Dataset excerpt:

= = = = =

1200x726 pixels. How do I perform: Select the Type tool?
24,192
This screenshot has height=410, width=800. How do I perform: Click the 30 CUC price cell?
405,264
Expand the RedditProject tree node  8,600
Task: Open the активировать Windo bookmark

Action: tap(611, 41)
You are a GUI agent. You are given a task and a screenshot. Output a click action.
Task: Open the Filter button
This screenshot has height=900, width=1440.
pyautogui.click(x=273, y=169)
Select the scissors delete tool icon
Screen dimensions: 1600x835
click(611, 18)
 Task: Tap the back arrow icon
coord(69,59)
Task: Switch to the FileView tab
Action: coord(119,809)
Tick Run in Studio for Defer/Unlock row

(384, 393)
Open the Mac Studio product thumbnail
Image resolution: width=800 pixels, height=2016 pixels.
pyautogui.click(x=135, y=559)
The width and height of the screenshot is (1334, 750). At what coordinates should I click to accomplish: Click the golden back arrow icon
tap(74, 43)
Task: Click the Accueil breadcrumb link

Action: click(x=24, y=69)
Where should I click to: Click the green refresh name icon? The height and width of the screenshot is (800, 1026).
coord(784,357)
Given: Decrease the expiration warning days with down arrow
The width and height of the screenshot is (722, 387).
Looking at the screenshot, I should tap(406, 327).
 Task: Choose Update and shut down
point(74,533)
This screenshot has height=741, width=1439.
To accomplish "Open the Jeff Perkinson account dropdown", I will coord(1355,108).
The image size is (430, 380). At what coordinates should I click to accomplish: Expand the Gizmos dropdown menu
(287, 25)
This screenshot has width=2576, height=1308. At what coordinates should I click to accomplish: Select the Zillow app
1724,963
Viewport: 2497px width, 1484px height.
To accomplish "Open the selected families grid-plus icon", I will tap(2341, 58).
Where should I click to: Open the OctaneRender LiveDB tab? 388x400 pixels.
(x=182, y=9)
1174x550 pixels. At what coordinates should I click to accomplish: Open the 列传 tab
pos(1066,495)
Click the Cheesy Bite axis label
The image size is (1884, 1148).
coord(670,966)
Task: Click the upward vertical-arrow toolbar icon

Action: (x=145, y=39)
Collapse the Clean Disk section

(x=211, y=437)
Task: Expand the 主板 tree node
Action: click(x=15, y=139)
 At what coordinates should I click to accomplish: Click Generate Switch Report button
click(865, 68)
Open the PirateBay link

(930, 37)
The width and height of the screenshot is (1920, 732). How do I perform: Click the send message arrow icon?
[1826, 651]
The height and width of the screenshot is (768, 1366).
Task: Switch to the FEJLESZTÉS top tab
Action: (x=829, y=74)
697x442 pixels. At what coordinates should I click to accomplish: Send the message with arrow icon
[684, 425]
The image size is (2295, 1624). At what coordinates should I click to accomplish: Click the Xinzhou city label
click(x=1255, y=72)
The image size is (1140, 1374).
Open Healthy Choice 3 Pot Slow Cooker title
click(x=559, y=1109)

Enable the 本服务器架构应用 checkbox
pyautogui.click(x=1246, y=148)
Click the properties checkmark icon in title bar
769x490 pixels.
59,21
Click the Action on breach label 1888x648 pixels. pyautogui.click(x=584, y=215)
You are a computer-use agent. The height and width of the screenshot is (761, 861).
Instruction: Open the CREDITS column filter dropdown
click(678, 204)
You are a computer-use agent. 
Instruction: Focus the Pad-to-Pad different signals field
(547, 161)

= = = = =

:: INSTRUCTION ::
Copy the items above, swapping every "At what coordinates should I click to accomplish" for "Where do I click to accomplish" and leaving everything else the same.

:: SOLUTION FOR THIS EXERCISE ::
1200x726 pixels. How do I perform: Select the Type tool?
24,192
This screenshot has height=410, width=800. How do I perform: Click the 30 CUC price cell?
405,264
Expand the RedditProject tree node  8,600
Task: Open the активировать Windo bookmark

Action: tap(611, 41)
You are a GUI agent. You are given a task and a screenshot. Output a click action.
Task: Open the Filter button
This screenshot has height=900, width=1440.
pyautogui.click(x=273, y=169)
Select the scissors delete tool icon
Screen dimensions: 1600x835
click(611, 18)
 Task: Tap the back arrow icon
coord(69,59)
Task: Switch to the FileView tab
Action: coord(119,809)
Tick Run in Studio for Defer/Unlock row

(384, 393)
Open the Mac Studio product thumbnail
Image resolution: width=800 pixels, height=2016 pixels.
pyautogui.click(x=135, y=559)
The width and height of the screenshot is (1334, 750). Where do I click to accomplish: Click the golden back arrow icon
tap(74, 43)
Task: Click the Accueil breadcrumb link

Action: click(x=24, y=69)
Where should I click to: Click the green refresh name icon? The height and width of the screenshot is (800, 1026).
coord(784,357)
Given: Decrease the expiration warning days with down arrow
The width and height of the screenshot is (722, 387).
Looking at the screenshot, I should tap(406, 327).
 Task: Choose Update and shut down
point(74,533)
This screenshot has height=741, width=1439.
To accomplish "Open the Jeff Perkinson account dropdown", I will coord(1355,108).
The image size is (430, 380). Where do I click to accomplish: Expand the Gizmos dropdown menu
(287, 25)
This screenshot has width=2576, height=1308. Where do I click to accomplish: Select the Zillow app
1724,963
Viewport: 2497px width, 1484px height.
To accomplish "Open the selected families grid-plus icon", I will tap(2341, 58).
Where should I click to: Open the OctaneRender LiveDB tab? 388x400 pixels.
(x=182, y=9)
1174x550 pixels. Where do I click to accomplish: Open the 列传 tab
pos(1066,495)
Click the Cheesy Bite axis label
The image size is (1884, 1148).
coord(670,966)
Task: Click the upward vertical-arrow toolbar icon

Action: (x=145, y=39)
Collapse the Clean Disk section

(x=211, y=437)
Task: Expand the 主板 tree node
Action: click(x=15, y=139)
 Where do I click to accomplish: Click Generate Switch Report button
click(865, 68)
Open the PirateBay link

(930, 37)
The width and height of the screenshot is (1920, 732). How do I perform: Click the send message arrow icon?
[1826, 651]
The height and width of the screenshot is (768, 1366).
Task: Switch to the FEJLESZTÉS top tab
Action: (x=829, y=74)
697x442 pixels. Where do I click to accomplish: Send the message with arrow icon
[684, 425]
The image size is (2295, 1624). Where do I click to accomplish: Click the Xinzhou city label
click(x=1255, y=72)
The image size is (1140, 1374).
Open Healthy Choice 3 Pot Slow Cooker title
click(x=559, y=1109)

Enable the 本服务器架构应用 checkbox
pyautogui.click(x=1246, y=148)
Click the properties checkmark icon in title bar
769x490 pixels.
59,21
Click the Action on breach label 1888x648 pixels. pyautogui.click(x=584, y=215)
You are a computer-use agent. The height and width of the screenshot is (761, 861).
Instruction: Open the CREDITS column filter dropdown
click(678, 204)
You are a computer-use agent. 
Instruction: Focus the Pad-to-Pad different signals field
(547, 161)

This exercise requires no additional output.